WHAT IS NEEDED:
Copy exactly, beginning with the line holding "Select Belconnen in the Unit row" and ending with the final line of the data beneath this task; copy nothing else, and leave out every picture.

Items listed in a dataset:
++++++

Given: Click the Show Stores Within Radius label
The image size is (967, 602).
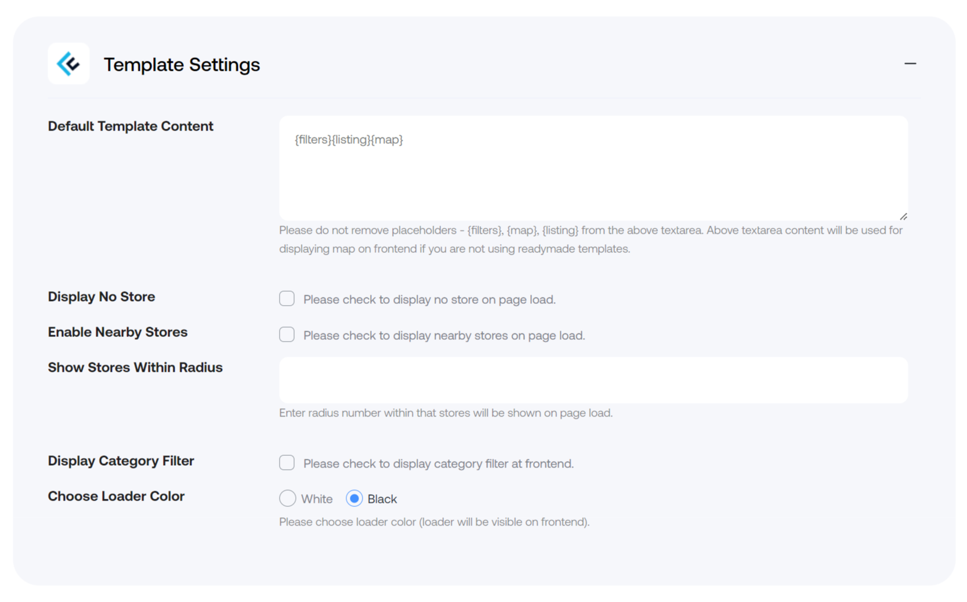Looking at the screenshot, I should 135,368.
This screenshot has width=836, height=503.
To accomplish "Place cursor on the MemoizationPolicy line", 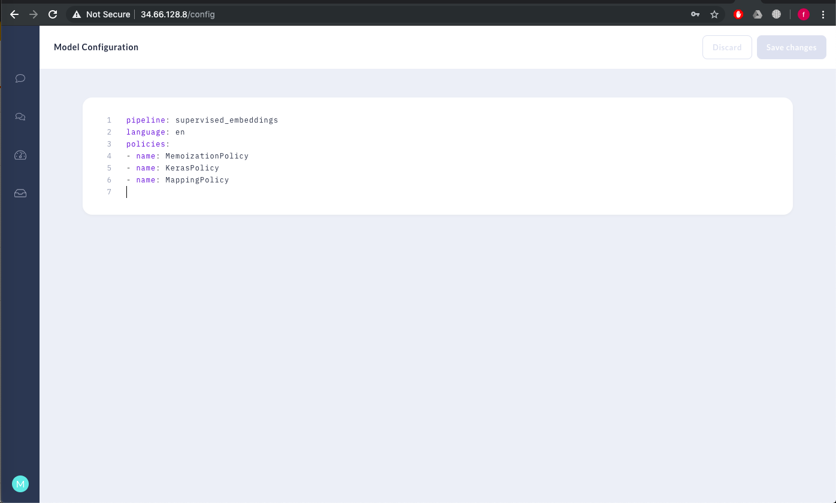I will (207, 156).

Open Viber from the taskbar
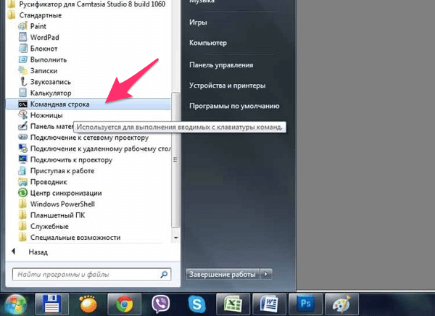[x=160, y=302]
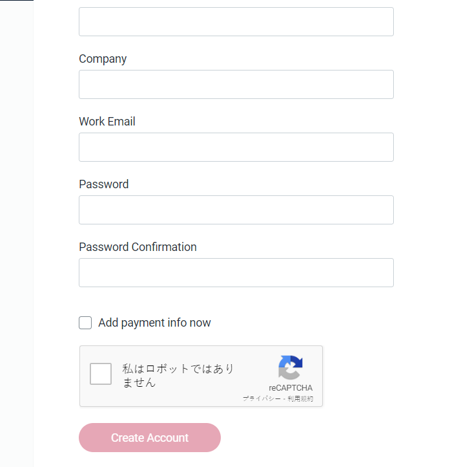Click the Add payment info now text

coord(154,323)

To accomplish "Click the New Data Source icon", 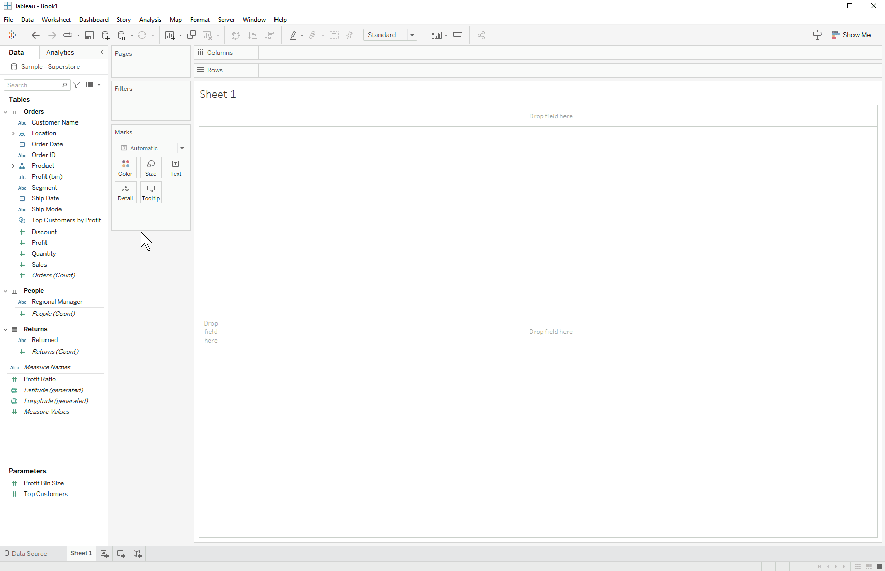I will 105,35.
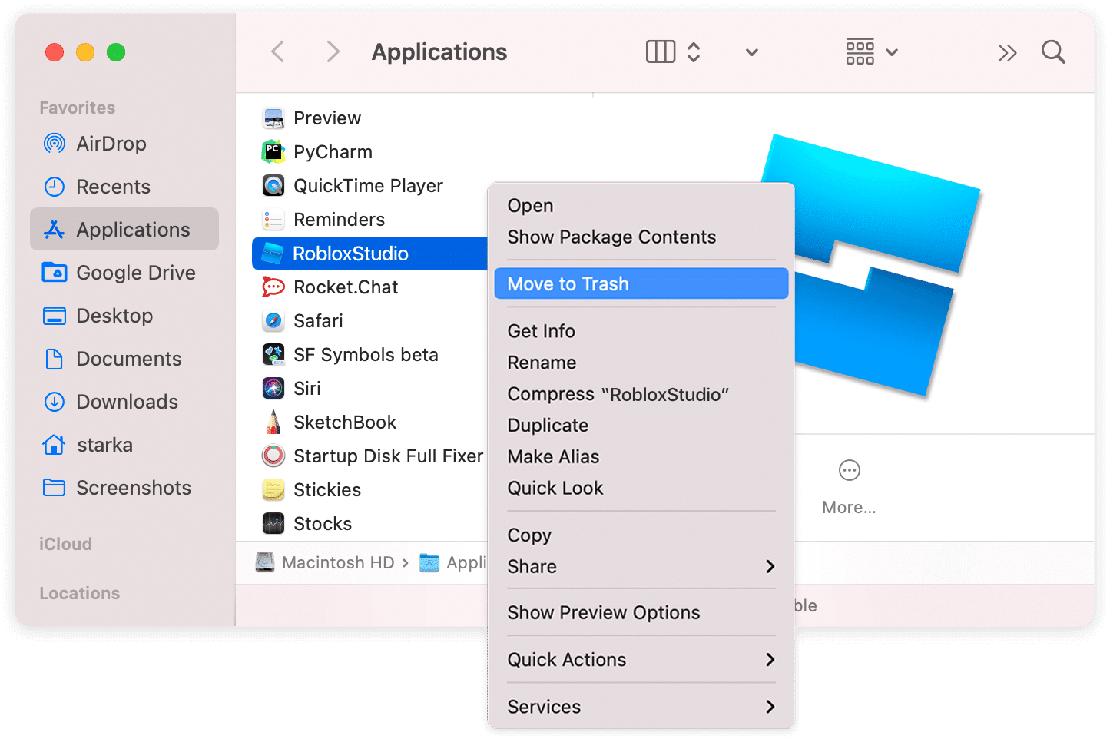Open Downloads folder in sidebar
This screenshot has width=1110, height=739.
127,402
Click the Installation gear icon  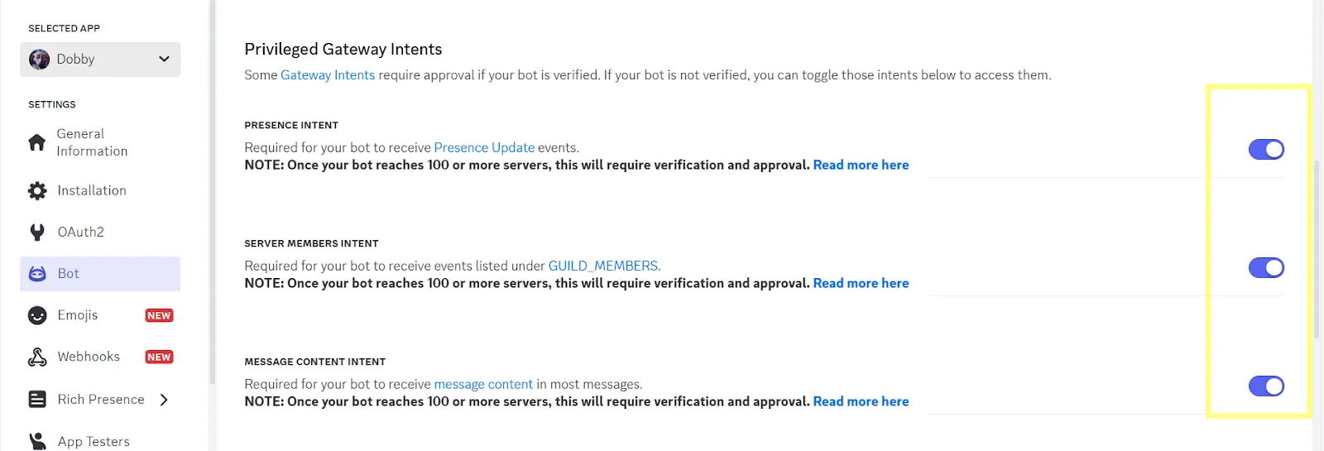(x=37, y=191)
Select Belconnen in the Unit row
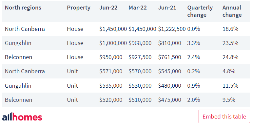This screenshot has width=253, height=131. 19,100
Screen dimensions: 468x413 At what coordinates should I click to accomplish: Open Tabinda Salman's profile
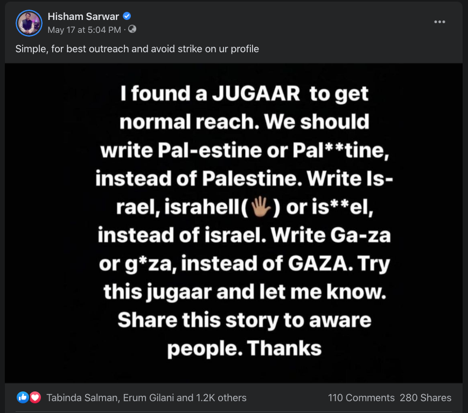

++++++

FINISHED EXERCISE:
Select Belconnen in the Unit row
This screenshot has width=253, height=131. 19,100
Screen dimensions: 468x413 At what coordinates should I click to accomplish: Open Tabinda Salman's profile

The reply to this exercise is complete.